**About this exercise:**
Take down each entry exactly as written.

[Materials provided — start]

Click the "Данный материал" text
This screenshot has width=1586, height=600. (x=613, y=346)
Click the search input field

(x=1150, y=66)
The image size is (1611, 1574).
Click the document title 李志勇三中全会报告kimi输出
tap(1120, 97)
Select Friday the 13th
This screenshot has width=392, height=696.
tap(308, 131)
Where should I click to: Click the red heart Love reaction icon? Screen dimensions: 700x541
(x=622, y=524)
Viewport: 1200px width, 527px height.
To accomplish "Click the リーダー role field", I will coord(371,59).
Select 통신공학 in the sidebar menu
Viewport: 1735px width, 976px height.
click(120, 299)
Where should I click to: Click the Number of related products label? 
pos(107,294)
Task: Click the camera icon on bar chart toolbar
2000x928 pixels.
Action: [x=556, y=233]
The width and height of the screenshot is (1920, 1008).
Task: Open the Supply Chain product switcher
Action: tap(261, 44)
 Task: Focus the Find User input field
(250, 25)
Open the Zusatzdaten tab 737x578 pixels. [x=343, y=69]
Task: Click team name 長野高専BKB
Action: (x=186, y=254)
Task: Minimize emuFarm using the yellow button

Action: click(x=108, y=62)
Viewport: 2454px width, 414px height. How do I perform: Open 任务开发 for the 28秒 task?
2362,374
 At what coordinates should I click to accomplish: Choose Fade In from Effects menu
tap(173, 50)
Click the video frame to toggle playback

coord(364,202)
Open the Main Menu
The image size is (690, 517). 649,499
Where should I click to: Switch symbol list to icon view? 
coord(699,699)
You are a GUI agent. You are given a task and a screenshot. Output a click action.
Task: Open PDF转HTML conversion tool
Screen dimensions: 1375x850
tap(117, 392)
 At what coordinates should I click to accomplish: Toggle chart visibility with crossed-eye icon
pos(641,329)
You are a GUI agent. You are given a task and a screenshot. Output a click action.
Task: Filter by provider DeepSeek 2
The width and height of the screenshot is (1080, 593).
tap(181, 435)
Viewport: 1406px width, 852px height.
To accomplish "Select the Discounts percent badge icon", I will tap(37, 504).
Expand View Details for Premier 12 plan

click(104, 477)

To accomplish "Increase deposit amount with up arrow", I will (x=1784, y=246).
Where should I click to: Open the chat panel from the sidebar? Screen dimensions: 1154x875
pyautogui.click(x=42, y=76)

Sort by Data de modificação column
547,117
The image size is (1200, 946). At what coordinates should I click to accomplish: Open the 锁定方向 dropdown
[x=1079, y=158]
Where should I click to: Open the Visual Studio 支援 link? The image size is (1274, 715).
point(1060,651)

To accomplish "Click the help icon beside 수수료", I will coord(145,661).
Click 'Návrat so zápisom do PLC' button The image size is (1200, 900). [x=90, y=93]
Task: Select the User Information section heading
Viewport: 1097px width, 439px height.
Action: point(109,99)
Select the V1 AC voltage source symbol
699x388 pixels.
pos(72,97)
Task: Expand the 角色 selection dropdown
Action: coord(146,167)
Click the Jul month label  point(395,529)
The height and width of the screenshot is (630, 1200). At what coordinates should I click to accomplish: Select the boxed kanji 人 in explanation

[Materials provided — finish]

**Reply:**
Click the "Данный материал" text
This screenshot has width=1586, height=600. (x=613, y=346)
Click the search input field

(x=1150, y=66)
The image size is (1611, 1574).
Click the document title 李志勇三中全会报告kimi输出
tap(1120, 97)
Select Friday the 13th
This screenshot has width=392, height=696.
tap(308, 131)
Where should I click to: Click the red heart Love reaction icon? Screen dimensions: 700x541
(x=622, y=524)
Viewport: 1200px width, 527px height.
To accomplish "Click the リーダー role field", I will coord(371,59).
Select 통신공학 in the sidebar menu
Viewport: 1735px width, 976px height.
click(120, 299)
Where should I click to: Click the Number of related products label? 
pos(107,294)
Task: Click the camera icon on bar chart toolbar
2000x928 pixels.
Action: [x=556, y=233]
The width and height of the screenshot is (1920, 1008).
Task: Open the Supply Chain product switcher
Action: tap(261, 44)
 Task: Focus the Find User input field
(250, 25)
Open the Zusatzdaten tab 737x578 pixels. [x=343, y=69]
Task: Click team name 長野高専BKB
Action: (x=186, y=254)
Task: Minimize emuFarm using the yellow button

Action: click(x=108, y=62)
Viewport: 2454px width, 414px height. How do I perform: Open 任务开发 for the 28秒 task?
2362,374
 At what coordinates should I click to accomplish: Choose Fade In from Effects menu
tap(173, 50)
Click the video frame to toggle playback

coord(364,202)
Open the Main Menu
The image size is (690, 517). 649,499
Where should I click to: Switch symbol list to icon view? 
coord(699,699)
You are a GUI agent. You are given a task and a screenshot. Output a click action.
Task: Open PDF转HTML conversion tool
Screen dimensions: 1375x850
tap(117, 392)
 At what coordinates should I click to accomplish: Toggle chart visibility with crossed-eye icon
pos(641,329)
You are a GUI agent. You are given a task and a screenshot. Output a click action.
Task: Filter by provider DeepSeek 2
The width and height of the screenshot is (1080, 593).
tap(181, 435)
Viewport: 1406px width, 852px height.
To accomplish "Select the Discounts percent badge icon", I will tap(37, 504).
Expand View Details for Premier 12 plan

click(104, 477)

To accomplish "Increase deposit amount with up arrow", I will (x=1784, y=246).
Where should I click to: Open the chat panel from the sidebar? Screen dimensions: 1154x875
pyautogui.click(x=42, y=76)

Sort by Data de modificação column
547,117
The image size is (1200, 946). At what coordinates should I click to accomplish: Open the 锁定方向 dropdown
[x=1079, y=158]
Where should I click to: Open the Visual Studio 支援 link? The image size is (1274, 715).
point(1060,651)

To accomplish "Click the help icon beside 수수료", I will coord(145,661).
Click 'Návrat so zápisom do PLC' button The image size is (1200, 900). [x=90, y=93]
Task: Select the User Information section heading
Viewport: 1097px width, 439px height.
Action: point(109,99)
Select the V1 AC voltage source symbol
699x388 pixels.
pos(72,97)
Task: Expand the 角色 selection dropdown
Action: coord(146,167)
Click the Jul month label  point(395,529)
The height and width of the screenshot is (630, 1200). At what coordinates should I click to accomplish: Select the boxed kanji 人 in explanation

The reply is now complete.